Lesson 52: Nuance
One of my favorite gifts as a kid was the Star Wars Millennium Falcon LEGO set. This set had 7,541 pieces so I had to learn about the subtle but important distinctions between each piece to assemble it. I monopolized our kitchen table to spread out the pieces. The instructions came as a lengthy booklet detailing which pieces and in what order to assemble the parts. In fact after assembling the Star Wars Millennium Falcon, I put it on the shelf and spent less time playing with it than actually putting it together. I had more fun learning about the nuances of each piece than playing with the finished product.
Nuance can be your competitive advantage. Similar to assembling the Star Wars Millennium Falcon LEGO set, you create the most value when you understand the subtle but important distinctions across your company. My uncle owns a distribution and design company that sells LEGO parts, pieces, and instructions through brickbuilderspro. As an investor, I appreciate the business model of high margin products such as instructions for LEGO sets. As an operator, I value his expertise for LEGOs. He collected LEGOs for years and his passion enables him to incorporate his knowledge of the consumer into the product. That competitive advantage creates value for his business and his consumers.
I am in a class called Consumer Behavior with Dan Bartels learning about the competitive advantages of understanding the consumer. Economists would argue that consumers rational and know what they want on every dimension of a product and how much they would pay for it. However, experience tells us that we do not always know what we want; in fact, sometimes we make choices that do not align with our interests. For example, if I wanted to lose weight, why would I put Oreo cookies in my grocery basket? In Dan’s paper entitled “Connecting Cognition and Consumer Choice,” he references a study that shows “bad choices derived from representations of the decision environment that were incongruous with its true dynamics.” Meaning people sometimes make decisions because there is a gap between how they think things work and how they actually work. Therein lies the importance of appreciating nuances.
In my first 12 months of publishing Nuance, I learned about the nuances of Entrepreneurship Through Acquisition.
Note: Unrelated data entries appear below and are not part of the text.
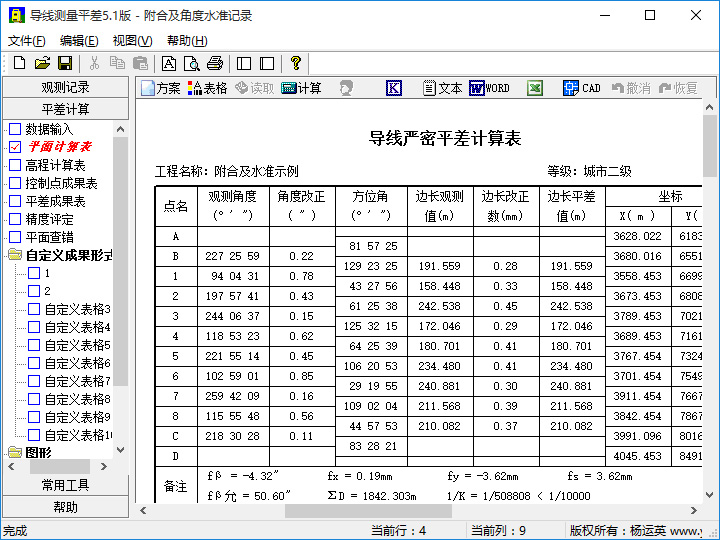Uncheck the 平面计算表 checkbox
The width and height of the screenshot is (720, 540).
(x=15, y=147)
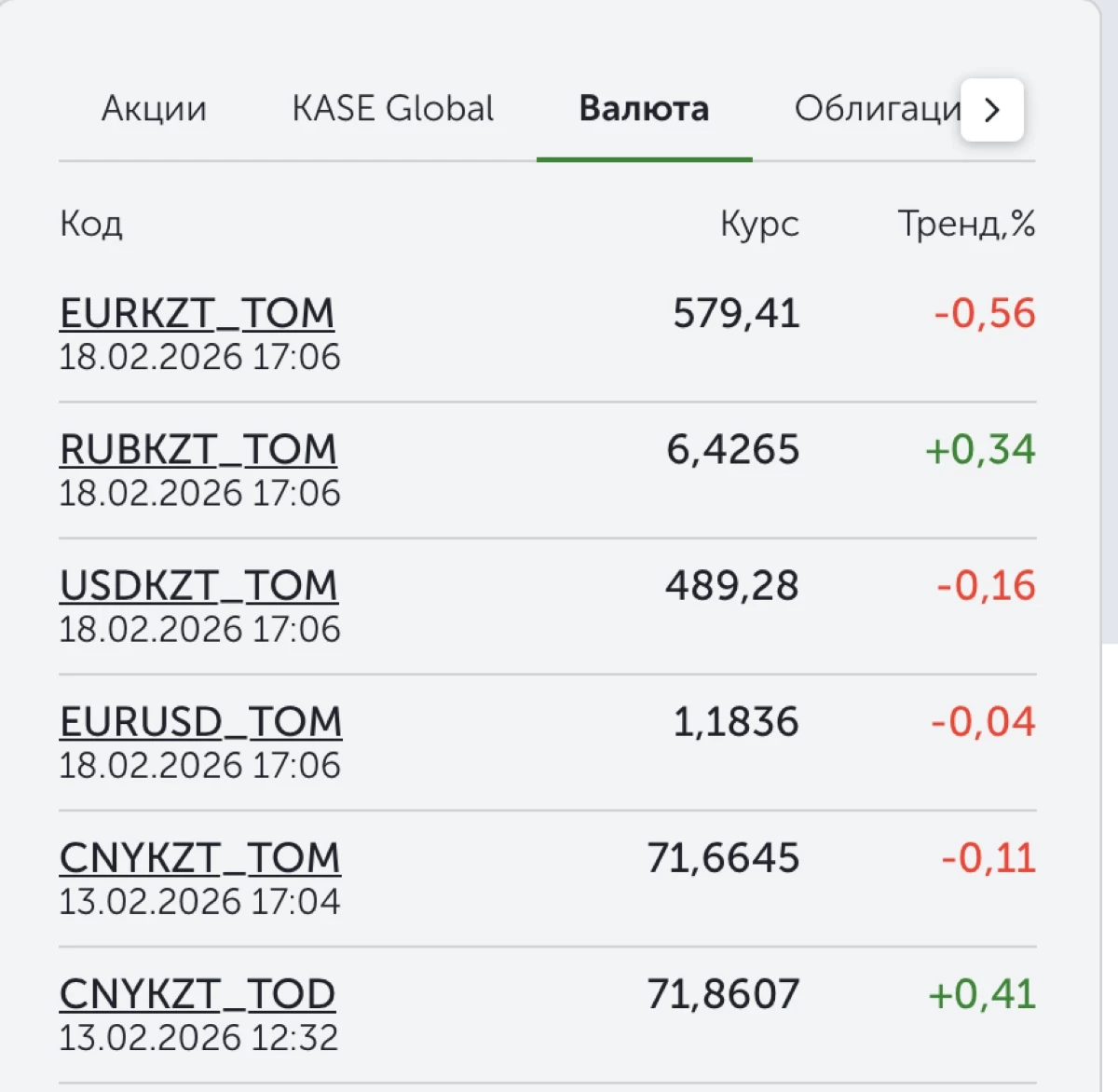Click the Курс column header
The width and height of the screenshot is (1118, 1092).
tap(759, 224)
The next 12 months will be an application of these nuances. Like the pieces of a LEGO set, the components of a search must fit together to make something as great as a Star Wars Millennium Falcon. The only way for the pieces to fit together is understanding the important role each piece plays.
My mission is to increase representation for Black leaders at the executive, investor, and board level. Each of these roles has subtle but important distinctions for leading a business. When we sit in that seat, we must bridge the gap between how we think things work and how they actually work to create value.